Records excerpted from a collection

.....

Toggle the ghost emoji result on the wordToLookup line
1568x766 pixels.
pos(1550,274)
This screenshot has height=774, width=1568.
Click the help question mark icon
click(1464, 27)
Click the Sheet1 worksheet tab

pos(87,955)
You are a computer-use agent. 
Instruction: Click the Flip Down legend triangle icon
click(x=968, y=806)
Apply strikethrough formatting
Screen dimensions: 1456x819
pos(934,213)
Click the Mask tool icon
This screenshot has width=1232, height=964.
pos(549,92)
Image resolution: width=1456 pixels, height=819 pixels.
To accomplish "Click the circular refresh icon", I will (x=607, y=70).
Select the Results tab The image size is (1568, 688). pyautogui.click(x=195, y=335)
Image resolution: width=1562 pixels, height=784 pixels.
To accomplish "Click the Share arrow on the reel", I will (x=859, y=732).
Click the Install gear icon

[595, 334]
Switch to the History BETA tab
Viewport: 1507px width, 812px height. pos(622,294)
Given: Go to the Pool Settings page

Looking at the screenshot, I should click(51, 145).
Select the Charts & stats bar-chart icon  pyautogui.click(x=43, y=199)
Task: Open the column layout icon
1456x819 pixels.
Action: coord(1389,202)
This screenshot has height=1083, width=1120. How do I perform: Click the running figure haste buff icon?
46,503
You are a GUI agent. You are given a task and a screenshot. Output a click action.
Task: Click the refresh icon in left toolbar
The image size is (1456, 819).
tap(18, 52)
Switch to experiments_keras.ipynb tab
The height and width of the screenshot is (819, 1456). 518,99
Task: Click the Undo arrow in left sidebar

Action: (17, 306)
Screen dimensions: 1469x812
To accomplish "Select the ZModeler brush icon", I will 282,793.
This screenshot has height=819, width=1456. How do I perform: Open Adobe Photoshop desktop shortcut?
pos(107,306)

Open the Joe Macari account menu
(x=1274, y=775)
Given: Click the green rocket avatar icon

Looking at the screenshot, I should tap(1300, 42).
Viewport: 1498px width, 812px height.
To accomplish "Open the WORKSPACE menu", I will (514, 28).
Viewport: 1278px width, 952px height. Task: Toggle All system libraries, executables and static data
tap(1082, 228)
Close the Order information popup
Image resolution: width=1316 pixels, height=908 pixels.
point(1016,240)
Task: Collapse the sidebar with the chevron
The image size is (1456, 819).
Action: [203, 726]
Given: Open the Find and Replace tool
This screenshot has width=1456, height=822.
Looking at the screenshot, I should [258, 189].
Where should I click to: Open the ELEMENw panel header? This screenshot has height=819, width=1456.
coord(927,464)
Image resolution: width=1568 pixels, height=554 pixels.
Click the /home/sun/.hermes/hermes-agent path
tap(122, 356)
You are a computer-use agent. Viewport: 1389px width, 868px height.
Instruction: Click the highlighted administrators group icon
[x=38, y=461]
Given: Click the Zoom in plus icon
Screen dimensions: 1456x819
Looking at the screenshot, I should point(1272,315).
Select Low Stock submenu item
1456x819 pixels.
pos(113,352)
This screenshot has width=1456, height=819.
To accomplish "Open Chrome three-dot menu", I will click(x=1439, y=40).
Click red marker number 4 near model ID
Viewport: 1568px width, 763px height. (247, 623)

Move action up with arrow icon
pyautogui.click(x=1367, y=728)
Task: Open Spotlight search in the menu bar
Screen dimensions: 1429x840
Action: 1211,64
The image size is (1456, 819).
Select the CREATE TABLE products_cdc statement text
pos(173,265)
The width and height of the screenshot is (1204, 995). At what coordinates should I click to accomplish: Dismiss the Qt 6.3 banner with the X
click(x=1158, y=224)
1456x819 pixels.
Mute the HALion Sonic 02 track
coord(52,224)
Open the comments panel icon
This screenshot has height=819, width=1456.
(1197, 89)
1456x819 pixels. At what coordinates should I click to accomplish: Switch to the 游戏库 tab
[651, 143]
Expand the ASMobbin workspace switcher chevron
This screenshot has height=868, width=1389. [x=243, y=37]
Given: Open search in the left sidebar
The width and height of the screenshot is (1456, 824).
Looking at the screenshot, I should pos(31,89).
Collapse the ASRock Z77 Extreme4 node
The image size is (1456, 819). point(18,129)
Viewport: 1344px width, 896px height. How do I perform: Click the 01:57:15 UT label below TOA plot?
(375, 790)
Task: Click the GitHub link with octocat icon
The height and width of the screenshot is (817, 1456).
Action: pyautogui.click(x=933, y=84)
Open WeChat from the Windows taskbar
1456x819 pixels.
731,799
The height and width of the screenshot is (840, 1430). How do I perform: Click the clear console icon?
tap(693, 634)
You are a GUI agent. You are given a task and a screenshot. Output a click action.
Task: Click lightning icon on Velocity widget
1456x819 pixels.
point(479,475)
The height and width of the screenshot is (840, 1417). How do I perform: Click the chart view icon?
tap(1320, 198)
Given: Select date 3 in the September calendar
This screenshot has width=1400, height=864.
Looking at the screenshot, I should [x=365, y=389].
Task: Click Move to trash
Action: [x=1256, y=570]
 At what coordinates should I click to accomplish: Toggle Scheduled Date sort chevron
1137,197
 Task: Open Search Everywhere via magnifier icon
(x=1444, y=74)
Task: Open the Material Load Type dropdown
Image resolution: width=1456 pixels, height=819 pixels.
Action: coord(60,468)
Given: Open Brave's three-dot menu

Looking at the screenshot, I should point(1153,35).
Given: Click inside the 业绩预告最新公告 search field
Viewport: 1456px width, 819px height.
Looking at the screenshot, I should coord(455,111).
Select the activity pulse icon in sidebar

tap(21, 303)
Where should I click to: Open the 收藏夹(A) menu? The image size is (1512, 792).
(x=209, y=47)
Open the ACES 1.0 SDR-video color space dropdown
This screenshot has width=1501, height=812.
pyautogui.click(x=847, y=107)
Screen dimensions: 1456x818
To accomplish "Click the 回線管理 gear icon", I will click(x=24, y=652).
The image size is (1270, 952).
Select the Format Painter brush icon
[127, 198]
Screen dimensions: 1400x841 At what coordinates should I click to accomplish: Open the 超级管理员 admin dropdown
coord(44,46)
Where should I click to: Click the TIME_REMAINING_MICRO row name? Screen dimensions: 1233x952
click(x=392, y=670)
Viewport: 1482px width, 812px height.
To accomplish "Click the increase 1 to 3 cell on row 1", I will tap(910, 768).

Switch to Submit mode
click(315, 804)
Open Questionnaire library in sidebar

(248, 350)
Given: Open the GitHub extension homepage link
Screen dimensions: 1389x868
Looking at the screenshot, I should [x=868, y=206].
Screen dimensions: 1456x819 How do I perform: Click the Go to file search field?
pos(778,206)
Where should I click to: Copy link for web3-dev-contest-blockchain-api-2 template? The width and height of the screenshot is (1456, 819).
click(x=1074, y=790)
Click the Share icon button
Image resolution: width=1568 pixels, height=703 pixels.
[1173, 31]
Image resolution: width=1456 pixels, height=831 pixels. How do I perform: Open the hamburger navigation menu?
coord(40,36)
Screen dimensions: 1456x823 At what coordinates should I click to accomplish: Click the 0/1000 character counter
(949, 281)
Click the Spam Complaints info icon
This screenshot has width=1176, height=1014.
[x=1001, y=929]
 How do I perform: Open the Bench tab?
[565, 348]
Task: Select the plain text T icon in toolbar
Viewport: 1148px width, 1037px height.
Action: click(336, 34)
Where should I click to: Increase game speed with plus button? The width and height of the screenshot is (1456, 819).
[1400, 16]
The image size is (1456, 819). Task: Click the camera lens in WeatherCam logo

.....

Each record above must be output without any alteration.

• **Response to the task**
Toggle the ghost emoji result on the wordToLookup line
1568x766 pixels.
pos(1550,274)
This screenshot has height=774, width=1568.
Click the help question mark icon
click(1464, 27)
Click the Sheet1 worksheet tab

pos(87,955)
You are a computer-use agent. 
Instruction: Click the Flip Down legend triangle icon
click(x=968, y=806)
Apply strikethrough formatting
Screen dimensions: 1456x819
pos(934,213)
Click the Mask tool icon
This screenshot has width=1232, height=964.
pos(549,92)
Image resolution: width=1456 pixels, height=819 pixels.
To accomplish "Click the circular refresh icon", I will (x=607, y=70).
Select the Results tab The image size is (1568, 688). pyautogui.click(x=195, y=335)
Image resolution: width=1562 pixels, height=784 pixels.
To accomplish "Click the Share arrow on the reel", I will (x=859, y=732).
Click the Install gear icon

[595, 334]
Switch to the History BETA tab
Viewport: 1507px width, 812px height. pos(622,294)
Given: Go to the Pool Settings page

Looking at the screenshot, I should click(51, 145).
Select the Charts & stats bar-chart icon  pyautogui.click(x=43, y=199)
Task: Open the column layout icon
1456x819 pixels.
Action: coord(1389,202)
This screenshot has height=1083, width=1120. How do I perform: Click the running figure haste buff icon?
46,503
You are a GUI agent. You are given a task and a screenshot. Output a click action.
Task: Click the refresh icon in left toolbar
The image size is (1456, 819).
tap(18, 52)
Switch to experiments_keras.ipynb tab
The height and width of the screenshot is (819, 1456). 518,99
Task: Click the Undo arrow in left sidebar

Action: (17, 306)
Screen dimensions: 1469x812
To accomplish "Select the ZModeler brush icon", I will 282,793.
This screenshot has height=819, width=1456. How do I perform: Open Adobe Photoshop desktop shortcut?
pos(107,306)

Open the Joe Macari account menu
(x=1274, y=775)
Given: Click the green rocket avatar icon

Looking at the screenshot, I should tap(1300, 42).
Viewport: 1498px width, 812px height.
To accomplish "Open the WORKSPACE menu", I will (514, 28).
Viewport: 1278px width, 952px height. Task: Toggle All system libraries, executables and static data
tap(1082, 228)
Close the Order information popup
Image resolution: width=1316 pixels, height=908 pixels.
point(1016,240)
Task: Collapse the sidebar with the chevron
The image size is (1456, 819).
Action: [203, 726]
Given: Open the Find and Replace tool
This screenshot has width=1456, height=822.
Looking at the screenshot, I should [258, 189].
Where should I click to: Open the ELEMENw panel header? This screenshot has height=819, width=1456.
coord(927,464)
Image resolution: width=1568 pixels, height=554 pixels.
Click the /home/sun/.hermes/hermes-agent path
tap(122, 356)
You are a computer-use agent. Viewport: 1389px width, 868px height.
Instruction: Click the highlighted administrators group icon
[x=38, y=461]
Given: Click the Zoom in plus icon
Screen dimensions: 1456x819
Looking at the screenshot, I should point(1272,315).
Select Low Stock submenu item
1456x819 pixels.
pos(113,352)
This screenshot has width=1456, height=819.
To accomplish "Open Chrome three-dot menu", I will click(x=1439, y=40).
Click red marker number 4 near model ID
Viewport: 1568px width, 763px height. (247, 623)

Move action up with arrow icon
pyautogui.click(x=1367, y=728)
Task: Open Spotlight search in the menu bar
Screen dimensions: 1429x840
Action: 1211,64
The image size is (1456, 819).
Select the CREATE TABLE products_cdc statement text
pos(173,265)
The width and height of the screenshot is (1204, 995). At what coordinates should I click to accomplish: Dismiss the Qt 6.3 banner with the X
click(x=1158, y=224)
1456x819 pixels.
Mute the HALion Sonic 02 track
coord(52,224)
Open the comments panel icon
This screenshot has height=819, width=1456.
(1197, 89)
1456x819 pixels. At what coordinates should I click to accomplish: Switch to the 游戏库 tab
[651, 143]
Expand the ASMobbin workspace switcher chevron
This screenshot has height=868, width=1389. [x=243, y=37]
Given: Open search in the left sidebar
The width and height of the screenshot is (1456, 824).
Looking at the screenshot, I should pos(31,89).
Collapse the ASRock Z77 Extreme4 node
The image size is (1456, 819). point(18,129)
Viewport: 1344px width, 896px height. How do I perform: Click the 01:57:15 UT label below TOA plot?
(375, 790)
Task: Click the GitHub link with octocat icon
The height and width of the screenshot is (817, 1456).
Action: pyautogui.click(x=933, y=84)
Open WeChat from the Windows taskbar
1456x819 pixels.
731,799
The height and width of the screenshot is (840, 1430). How do I perform: Click the clear console icon?
tap(693, 634)
You are a GUI agent. You are given a task and a screenshot. Output a click action.
Task: Click lightning icon on Velocity widget
1456x819 pixels.
point(479,475)
The height and width of the screenshot is (840, 1417). How do I perform: Click the chart view icon?
tap(1320, 198)
Given: Select date 3 in the September calendar
This screenshot has width=1400, height=864.
Looking at the screenshot, I should [x=365, y=389].
Task: Click Move to trash
Action: [x=1256, y=570]
 At what coordinates should I click to accomplish: Toggle Scheduled Date sort chevron
1137,197
 Task: Open Search Everywhere via magnifier icon
(x=1444, y=74)
Task: Open the Material Load Type dropdown
Image resolution: width=1456 pixels, height=819 pixels.
Action: coord(60,468)
Given: Open Brave's three-dot menu

Looking at the screenshot, I should point(1153,35).
Given: Click inside the 业绩预告最新公告 search field
Viewport: 1456px width, 819px height.
Looking at the screenshot, I should coord(455,111).
Select the activity pulse icon in sidebar

tap(21, 303)
Where should I click to: Open the 收藏夹(A) menu? The image size is (1512, 792).
(x=209, y=47)
Open the ACES 1.0 SDR-video color space dropdown
This screenshot has width=1501, height=812.
pyautogui.click(x=847, y=107)
Screen dimensions: 1456x818
To accomplish "Click the 回線管理 gear icon", I will click(x=24, y=652).
The image size is (1270, 952).
Select the Format Painter brush icon
[127, 198]
Screen dimensions: 1400x841 At what coordinates should I click to accomplish: Open the 超级管理员 admin dropdown
coord(44,46)
Where should I click to: Click the TIME_REMAINING_MICRO row name? Screen dimensions: 1233x952
click(x=392, y=670)
Viewport: 1482px width, 812px height.
To accomplish "Click the increase 1 to 3 cell on row 1", I will tap(910, 768).

Switch to Submit mode
click(315, 804)
Open Questionnaire library in sidebar

(248, 350)
Given: Open the GitHub extension homepage link
Screen dimensions: 1389x868
Looking at the screenshot, I should [x=868, y=206].
Screen dimensions: 1456x819 How do I perform: Click the Go to file search field?
pos(778,206)
Where should I click to: Copy link for web3-dev-contest-blockchain-api-2 template? The width and height of the screenshot is (1456, 819).
click(x=1074, y=790)
Click the Share icon button
Image resolution: width=1568 pixels, height=703 pixels.
[1173, 31]
Image resolution: width=1456 pixels, height=831 pixels. How do I perform: Open the hamburger navigation menu?
coord(40,36)
Screen dimensions: 1456x823 At what coordinates should I click to accomplish: Click the 0/1000 character counter
(949, 281)
Click the Spam Complaints info icon
This screenshot has width=1176, height=1014.
[x=1001, y=929]
 How do I perform: Open the Bench tab?
[565, 348]
Task: Select the plain text T icon in toolbar
Viewport: 1148px width, 1037px height.
Action: click(336, 34)
Where should I click to: Increase game speed with plus button? The width and height of the screenshot is (1456, 819).
[1400, 16]
The image size is (1456, 819). Task: Click the camera lens in WeatherCam logo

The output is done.